-- Provided text --
★ ★ ★

Turki was crown prince beginning by his father's conquest of Riyadh on 15 January 1902 up to his death in 1919. He was the deputy of his father as commander-in-chief of the army until his death. He commanded an army of 4000 warriors based in Qassim region. He fought against Al Rashid forces and attempted to eliminate the leakage of supplies from the tribes to them. In 1918, on the orders of his father, Turki initiated an attack against Al Rashid forces, known as the battle of Yatab, in which the Al Saud forces gained a victory. When the British government invited Abdulaziz to visit London, he assigned Turki as his envoy. However, Turki died in 1919, and Abdulaziz named another of his sons, Faisal, as envoy.

==Personal life==
Turki's first wife Noweir bint Obaid Al Rasheed gave birth to his son Faisal bin Turki in 1918, a few years before Turki's death. After the death of Turki, Princess Noweir married Turki's brother Saud, and they had a daughter, Al Anoud bint Saud. Turki also had a daughter with his other wife Tarfa Al Muhanna, Hessa bint Turki, who was the wife of Abdulaziz bin Faisal bin Abdulaziz. Princess Hessa and Prince Abdulaziz had two sons, Faisal and Turki. Princess Hessa died in Riyadh at the age of 91 on 19 August 2007 and was buried in Al Oud cemetery.

Two grandsons of Turki, the children of his son Faisal, served on the Allegiance Council: Turki bin Faisal, (until his death on 28 February 2009) and Abdullah bin Faisal (until his death in February 2019).

==Death==
Prince Turki died in Riyadh in late 1919 during the flu pandemic that killed many others in the region. American doctors went to Riyadh to treat him upon the request of his father, but their attempts did not save Turki. Abdulaziz was said to be deeply saddened by his death.

★ ★ ★

-- Record excerpts --
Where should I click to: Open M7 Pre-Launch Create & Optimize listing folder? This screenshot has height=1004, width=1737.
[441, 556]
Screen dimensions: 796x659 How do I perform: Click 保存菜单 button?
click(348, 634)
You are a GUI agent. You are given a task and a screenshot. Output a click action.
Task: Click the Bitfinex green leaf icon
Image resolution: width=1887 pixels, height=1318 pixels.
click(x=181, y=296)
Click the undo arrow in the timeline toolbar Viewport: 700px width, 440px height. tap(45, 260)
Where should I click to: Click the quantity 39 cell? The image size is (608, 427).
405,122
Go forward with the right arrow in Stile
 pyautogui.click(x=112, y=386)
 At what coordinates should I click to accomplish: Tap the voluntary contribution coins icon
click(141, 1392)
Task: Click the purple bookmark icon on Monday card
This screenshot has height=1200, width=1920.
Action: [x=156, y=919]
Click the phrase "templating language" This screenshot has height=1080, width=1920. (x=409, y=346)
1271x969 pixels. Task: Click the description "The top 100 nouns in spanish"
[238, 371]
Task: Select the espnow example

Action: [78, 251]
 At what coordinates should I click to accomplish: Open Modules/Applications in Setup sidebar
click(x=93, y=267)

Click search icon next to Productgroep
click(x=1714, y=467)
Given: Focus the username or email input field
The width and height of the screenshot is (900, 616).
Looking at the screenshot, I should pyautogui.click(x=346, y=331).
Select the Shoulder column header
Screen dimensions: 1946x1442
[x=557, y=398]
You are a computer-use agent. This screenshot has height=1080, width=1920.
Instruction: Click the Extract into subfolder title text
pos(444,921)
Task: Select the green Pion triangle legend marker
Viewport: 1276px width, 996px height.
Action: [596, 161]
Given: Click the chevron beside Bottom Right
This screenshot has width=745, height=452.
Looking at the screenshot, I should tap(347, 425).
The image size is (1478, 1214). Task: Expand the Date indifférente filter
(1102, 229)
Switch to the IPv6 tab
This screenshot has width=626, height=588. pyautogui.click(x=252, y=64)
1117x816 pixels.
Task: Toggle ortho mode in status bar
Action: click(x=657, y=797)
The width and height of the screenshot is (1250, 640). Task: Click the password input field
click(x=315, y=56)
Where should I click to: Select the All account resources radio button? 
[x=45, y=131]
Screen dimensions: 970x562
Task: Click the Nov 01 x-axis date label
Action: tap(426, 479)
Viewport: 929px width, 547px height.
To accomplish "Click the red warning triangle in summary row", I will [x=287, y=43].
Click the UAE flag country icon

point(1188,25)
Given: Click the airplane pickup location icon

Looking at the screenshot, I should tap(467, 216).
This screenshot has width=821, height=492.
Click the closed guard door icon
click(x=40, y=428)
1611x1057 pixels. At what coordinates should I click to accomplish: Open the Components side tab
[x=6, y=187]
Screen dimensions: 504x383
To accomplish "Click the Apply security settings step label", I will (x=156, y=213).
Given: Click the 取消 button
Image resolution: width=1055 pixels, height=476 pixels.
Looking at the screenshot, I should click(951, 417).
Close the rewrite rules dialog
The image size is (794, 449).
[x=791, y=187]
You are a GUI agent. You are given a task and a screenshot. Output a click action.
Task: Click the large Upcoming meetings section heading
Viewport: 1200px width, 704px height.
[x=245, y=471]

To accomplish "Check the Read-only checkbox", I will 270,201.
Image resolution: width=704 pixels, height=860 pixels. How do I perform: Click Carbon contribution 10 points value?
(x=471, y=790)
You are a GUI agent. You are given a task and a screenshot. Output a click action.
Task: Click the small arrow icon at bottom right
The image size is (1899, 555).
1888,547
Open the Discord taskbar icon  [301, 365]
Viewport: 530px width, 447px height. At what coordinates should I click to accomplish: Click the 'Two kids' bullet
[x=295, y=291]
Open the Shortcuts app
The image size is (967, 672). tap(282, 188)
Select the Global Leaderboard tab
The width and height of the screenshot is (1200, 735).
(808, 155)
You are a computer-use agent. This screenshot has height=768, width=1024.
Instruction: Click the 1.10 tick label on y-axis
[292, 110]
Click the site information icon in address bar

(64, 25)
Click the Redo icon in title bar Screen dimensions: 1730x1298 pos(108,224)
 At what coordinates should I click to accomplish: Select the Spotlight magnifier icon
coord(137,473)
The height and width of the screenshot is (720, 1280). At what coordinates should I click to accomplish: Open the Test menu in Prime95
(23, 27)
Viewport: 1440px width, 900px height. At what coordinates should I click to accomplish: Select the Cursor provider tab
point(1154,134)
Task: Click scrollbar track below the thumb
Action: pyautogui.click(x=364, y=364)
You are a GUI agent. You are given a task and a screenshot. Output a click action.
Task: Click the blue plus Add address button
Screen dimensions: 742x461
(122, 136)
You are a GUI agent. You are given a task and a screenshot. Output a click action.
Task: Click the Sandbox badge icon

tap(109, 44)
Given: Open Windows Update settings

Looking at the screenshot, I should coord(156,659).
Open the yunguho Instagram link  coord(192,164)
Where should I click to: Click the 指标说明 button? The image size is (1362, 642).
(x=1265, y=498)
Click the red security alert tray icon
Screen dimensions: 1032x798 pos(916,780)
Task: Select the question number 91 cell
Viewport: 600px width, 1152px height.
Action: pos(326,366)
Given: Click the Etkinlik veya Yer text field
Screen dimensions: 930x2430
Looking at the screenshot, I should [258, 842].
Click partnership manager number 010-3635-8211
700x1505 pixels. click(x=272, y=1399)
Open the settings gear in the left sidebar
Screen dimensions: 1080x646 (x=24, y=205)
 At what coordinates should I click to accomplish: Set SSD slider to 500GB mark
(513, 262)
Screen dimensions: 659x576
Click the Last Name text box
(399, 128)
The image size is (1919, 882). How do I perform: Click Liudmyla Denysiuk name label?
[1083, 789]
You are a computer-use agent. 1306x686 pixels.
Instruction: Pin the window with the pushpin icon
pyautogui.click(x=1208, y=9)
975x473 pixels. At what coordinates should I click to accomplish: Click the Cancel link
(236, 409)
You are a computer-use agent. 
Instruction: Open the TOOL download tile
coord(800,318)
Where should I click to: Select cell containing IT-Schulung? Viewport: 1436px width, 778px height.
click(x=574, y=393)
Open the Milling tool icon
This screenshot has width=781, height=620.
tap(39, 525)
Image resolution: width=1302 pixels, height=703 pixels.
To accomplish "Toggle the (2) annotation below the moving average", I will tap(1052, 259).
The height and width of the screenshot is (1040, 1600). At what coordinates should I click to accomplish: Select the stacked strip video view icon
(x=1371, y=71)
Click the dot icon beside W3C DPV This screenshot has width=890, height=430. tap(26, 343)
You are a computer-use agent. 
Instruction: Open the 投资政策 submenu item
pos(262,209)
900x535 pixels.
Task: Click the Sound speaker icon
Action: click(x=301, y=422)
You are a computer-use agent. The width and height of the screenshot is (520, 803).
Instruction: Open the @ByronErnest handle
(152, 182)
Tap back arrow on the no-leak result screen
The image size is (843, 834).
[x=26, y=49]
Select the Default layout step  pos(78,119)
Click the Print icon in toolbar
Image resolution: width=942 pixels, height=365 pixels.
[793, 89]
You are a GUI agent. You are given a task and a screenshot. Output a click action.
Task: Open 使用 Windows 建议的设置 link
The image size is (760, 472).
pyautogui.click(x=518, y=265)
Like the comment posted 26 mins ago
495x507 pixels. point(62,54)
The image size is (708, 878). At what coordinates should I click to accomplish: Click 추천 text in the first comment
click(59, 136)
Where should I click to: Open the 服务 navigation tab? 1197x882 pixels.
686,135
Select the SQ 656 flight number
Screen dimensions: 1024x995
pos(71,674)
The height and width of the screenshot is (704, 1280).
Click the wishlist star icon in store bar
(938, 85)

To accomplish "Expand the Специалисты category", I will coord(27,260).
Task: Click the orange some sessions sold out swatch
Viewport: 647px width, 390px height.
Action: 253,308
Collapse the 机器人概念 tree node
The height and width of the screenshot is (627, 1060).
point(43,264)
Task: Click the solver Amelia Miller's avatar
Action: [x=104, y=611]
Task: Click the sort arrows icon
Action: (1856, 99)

★ ★ ★

-- Assignment --
From the Prince Turki text, copy word for word everything from "Two grandsons of" up to and including "by his death.".

-- Your solution --
Two grandsons of Turki, the children of his son Faisal, served on the Allegiance Council: Turki bin Faisal, (until his death on 28 February 2009) and Abdullah bin Faisal (until his death in February 2019).

==Death==
Prince Turki died in Riyadh in late 1919 during the flu pandemic that killed many others in the region. American doctors went to Riyadh to treat him upon the request of his father, but their attempts did not save Turki. Abdulaziz was said to be deeply saddened by his death.